10 Common mistakes that trial lawyers make that can lead to appellate disaster, and how to avoid them (Part 2)
Mistake 2: Failing to make appropriate evidentiary objections on summary-judgment motions, or to respond to the other side’s objections
A motion for summary judgment or summary adjudication of issues must be supported and opposed by admissible evidence. (Code Civ. Proc., §§ 437c, subd. (b)(1), and (d); Garibay v. Hemmat (2008) 161 Cal.App.4th 735, 741, 74 Cal.Rptr.3d 715, 719.) As explained in the article in this issue by Justice Moore and Steven B. Stevens, objections to evidence in support of or in opposition to a motion for summary judgment or adjudication must follow the format in California Rules of Court 3.1352 and 3.1354.
If you are responding to a summary-judgment motion, pay particular evidence to the moving party’s evidence. If it is not admissible, be sure to raise a proper objection. The objections should be made with the opposition, but the rules also seem to permit raising them “at the hearing.” Be safe, and do it sooner. But don’t go overboard. Only raise evidentiary objections you would be willing to raise at trial. (See, e.g., Nazir v. United Airlines, Inc. (2009) __ Cal.App.4th __, __ Cal.Rptr.3d __, 2009 WL 3235159, 7. [Appellate court, in discussing moving party’s objections to opposing party’s evidence: “Can this be serious? Can counsel see themselves rising at trial with those objections while plaintiff is testifying before a jury?].)

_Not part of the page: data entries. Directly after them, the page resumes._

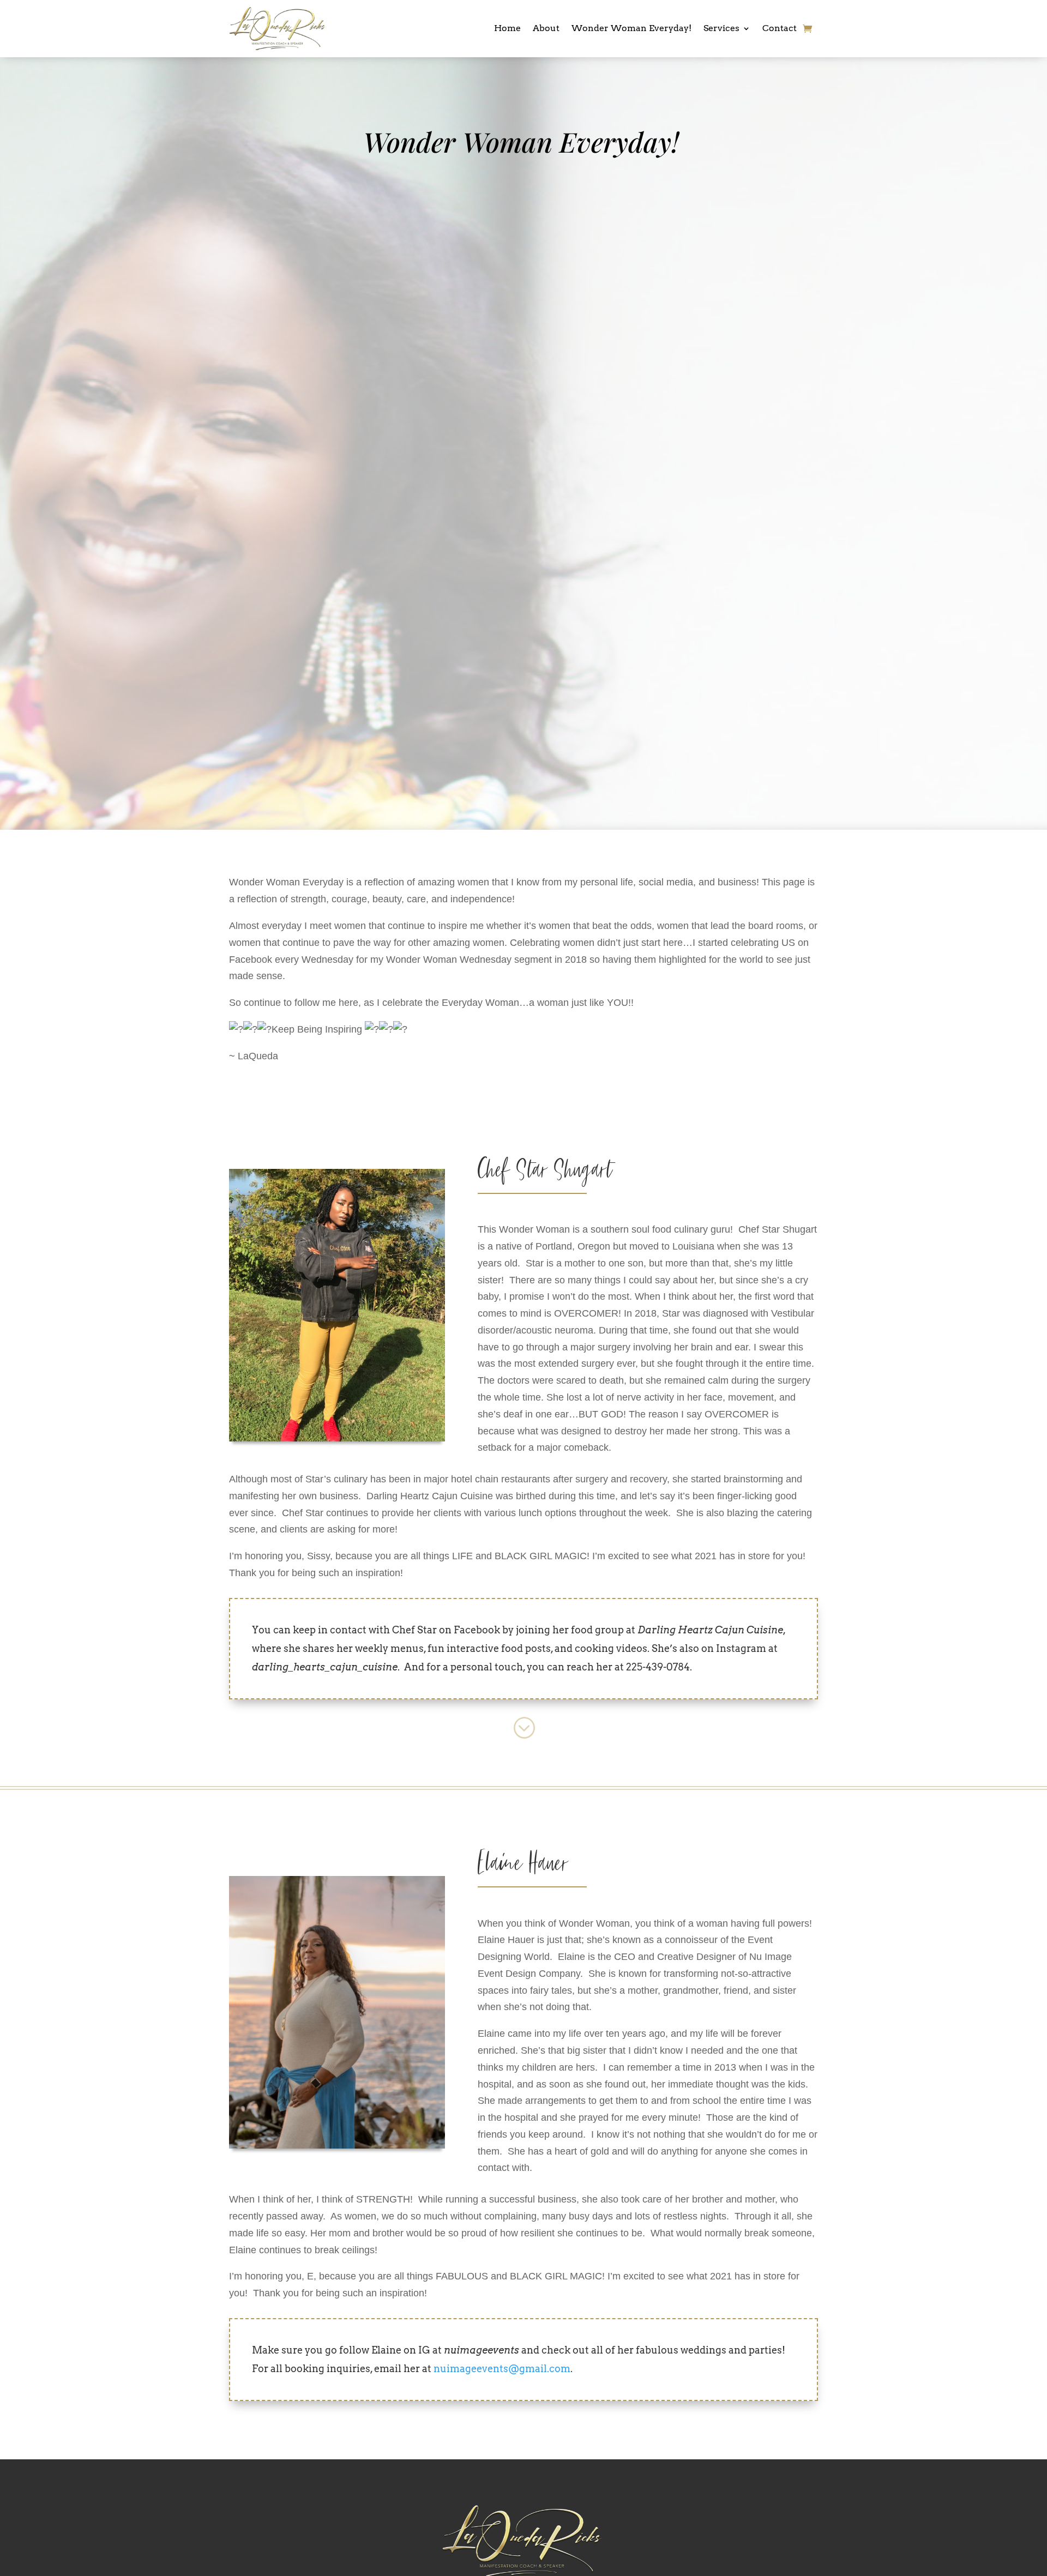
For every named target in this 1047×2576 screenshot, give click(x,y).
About (546, 28)
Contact (779, 28)
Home (507, 28)
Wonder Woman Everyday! (631, 28)
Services (721, 28)
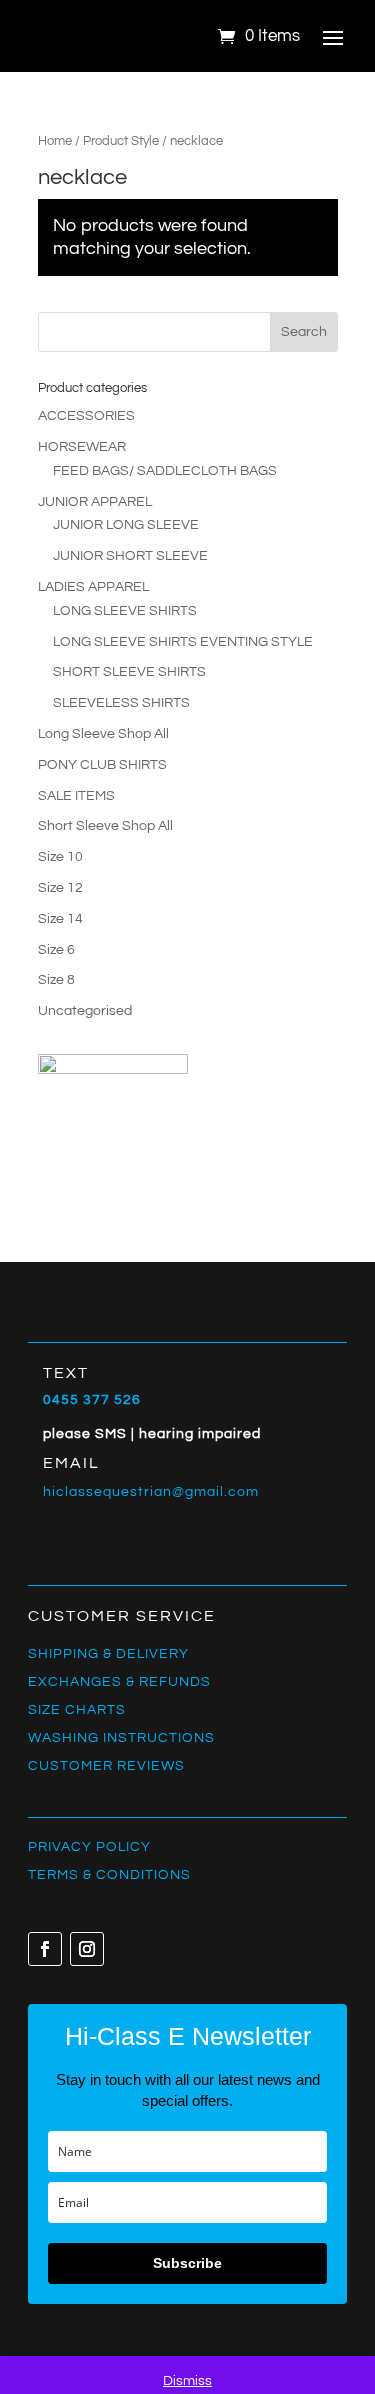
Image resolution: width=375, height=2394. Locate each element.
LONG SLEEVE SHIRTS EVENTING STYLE (183, 642)
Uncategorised (85, 1011)
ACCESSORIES (86, 416)
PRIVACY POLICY (89, 1847)
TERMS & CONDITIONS (109, 1875)
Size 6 (56, 950)
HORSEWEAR (82, 447)
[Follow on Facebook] (45, 1949)
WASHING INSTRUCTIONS (121, 1738)
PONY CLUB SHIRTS (102, 765)
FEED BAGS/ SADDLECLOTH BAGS (165, 471)
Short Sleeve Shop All (105, 826)
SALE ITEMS (76, 796)
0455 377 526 (92, 1400)
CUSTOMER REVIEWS (106, 1766)
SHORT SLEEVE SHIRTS (129, 672)
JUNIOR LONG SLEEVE (126, 525)
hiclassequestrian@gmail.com (151, 1492)
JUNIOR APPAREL (95, 502)
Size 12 (60, 888)
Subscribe (187, 2263)
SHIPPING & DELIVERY (108, 1654)
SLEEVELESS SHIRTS (121, 703)
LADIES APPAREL (93, 587)
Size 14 (60, 919)
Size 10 (60, 857)
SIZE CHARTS (77, 1710)
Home (55, 141)
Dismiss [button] (187, 2381)
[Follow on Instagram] (87, 1949)
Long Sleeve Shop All (103, 734)
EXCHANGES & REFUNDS (119, 1682)
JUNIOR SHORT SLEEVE (130, 556)
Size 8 (56, 980)
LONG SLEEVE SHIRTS (125, 611)
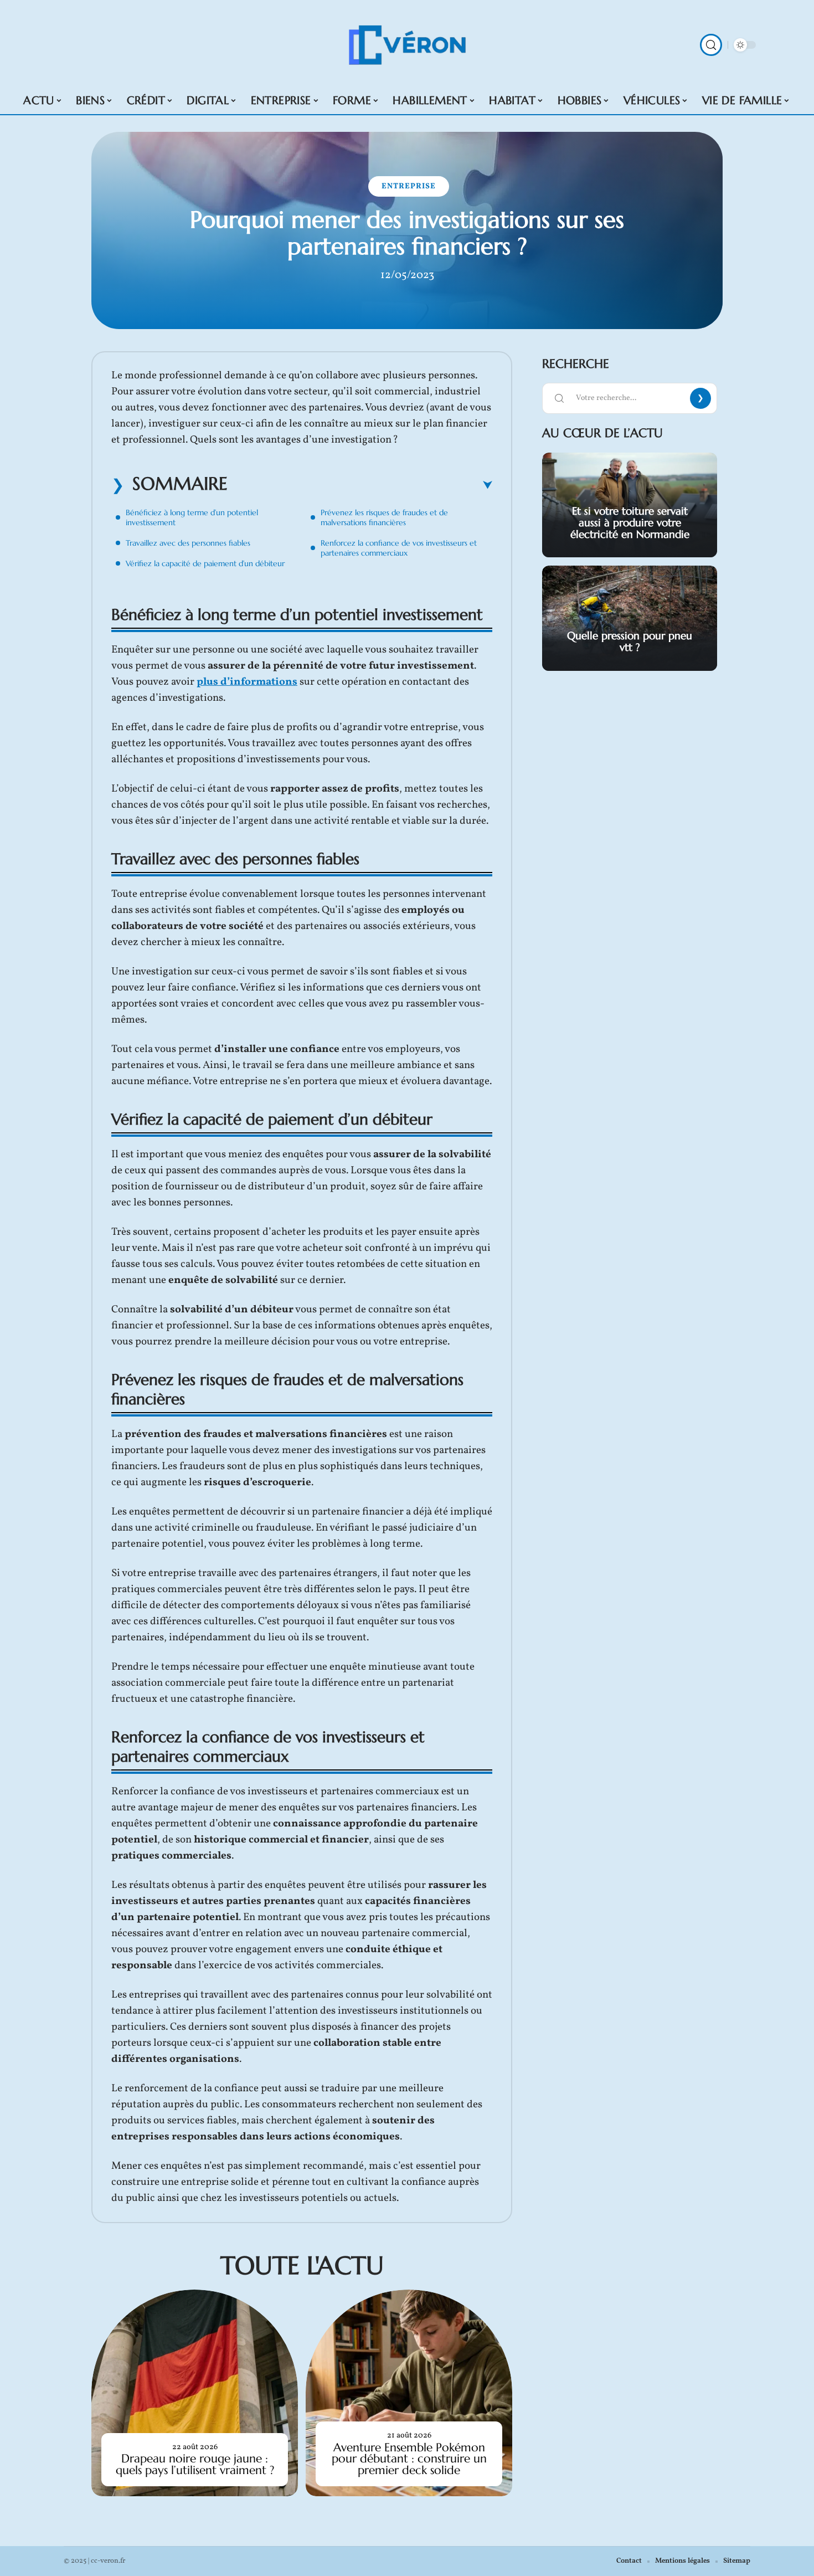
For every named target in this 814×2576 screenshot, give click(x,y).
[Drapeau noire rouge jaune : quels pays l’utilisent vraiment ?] (194, 2393)
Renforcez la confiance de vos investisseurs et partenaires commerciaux (399, 548)
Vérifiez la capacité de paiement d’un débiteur (205, 563)
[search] (711, 45)
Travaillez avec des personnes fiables (188, 543)
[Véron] (407, 45)
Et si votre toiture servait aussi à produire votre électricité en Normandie (629, 522)
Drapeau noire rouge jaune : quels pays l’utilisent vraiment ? (195, 2464)
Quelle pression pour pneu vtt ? (629, 641)
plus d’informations (247, 682)
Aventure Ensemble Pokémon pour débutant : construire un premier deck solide (409, 2459)
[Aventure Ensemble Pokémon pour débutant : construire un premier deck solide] (409, 2393)
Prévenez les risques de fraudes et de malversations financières (384, 517)
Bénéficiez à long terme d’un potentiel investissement (192, 517)
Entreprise (409, 186)
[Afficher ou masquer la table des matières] (360, 485)
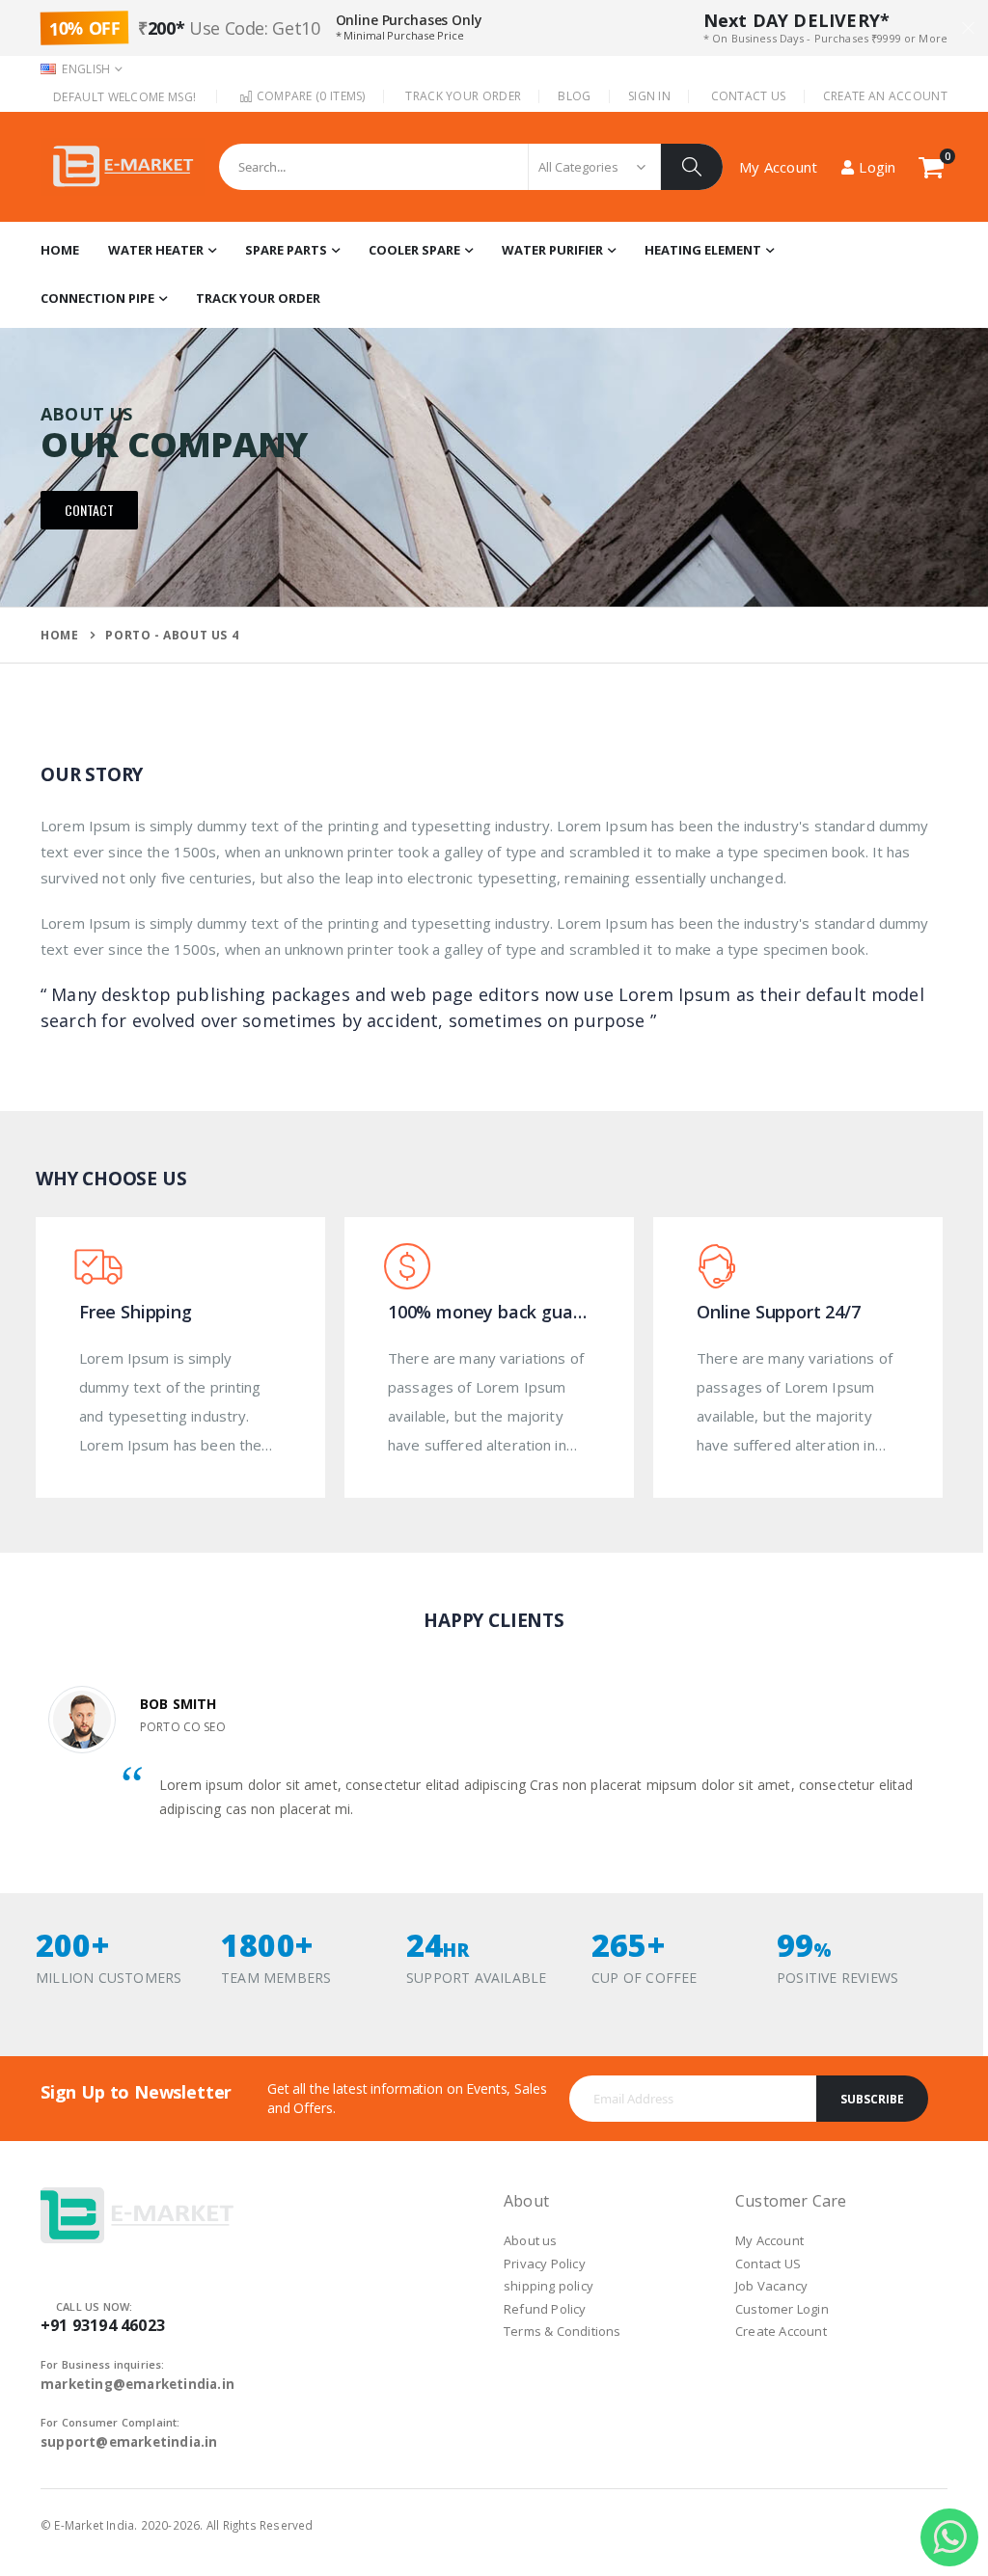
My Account (769, 2240)
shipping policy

If you don’t raise the objections timely at the hearing on the motion, you won’t be able to raise them later on appeal. Section 437c provides that a party who fails to raise evidentiary objections at the hearing waives those objections on appeal. (Code Civ. Proc. §§ 437c, subds. (b), (d); Mediterranean Const. Co. v. State Farm Fire & Cas. Co. (1998) 66 Cal.App.4th 257, 263, 77 Cal.Rptr.2d 781, 784.)
And while it goes without saying, if the other side raises evidentiary objections to your opposition evidence, read them and be ready to either try to cure the defect, or at least to respond at the hearing. Sometimes, if the problem is simply a lack of foundation, or some other minor issue, a supplemental declaration can cure the problem. If you can cure the problem at the hearing, and you do not do it, it can make it impossible to do so on appeal.
Mistake 3: Failing to get rulings on your evidentiary objections on summary-judgment motions
No matter how well taken your evidentiary objections are, it won’t matter if the trial court does not rule on them. The law places the responsibility for obtaining a ruling on the evidentiary objections on the party making them. If no ruling is made, the objections are deemed waived on appeal. (See, e.g., Demps v. San Francisco Housing Authority (2007) 149 Cal.App.4th 564, 576, 57 Cal.Rptr.3d 204, 212.) The only exception is if the record clearly reflects diligent efforts by counsel to obtain a ruling, and a refusal by the trial court. (City of Long Beach v. Farmers & Merchants Bank (2000) 81 Cal.App.4th 780, 784-785.)
Mistake 4: Failing to state the proper basis for an evidentiary objection at trial
The trial lawyer must make proper, timely objections to evidence at trial, and where appropriate, move to strike. (Civil Appeals, § 8:270.) The lawyer must obtain a ruling on the objection to preserve the issue for appeal. (Id.) The objection must be made on the proper ground. An objection made on one ground does not preserve other grounds for appellate review. (Wegner, Fairbank, Epstein, et al., California Practice Guide – Civil Trials & Evidence (Rutter 2008 rev.) (“Civil Trials”) § 8:3317.) An objection that offers no legal grounds preserves no grounds for review. (Id., § 8:3319.)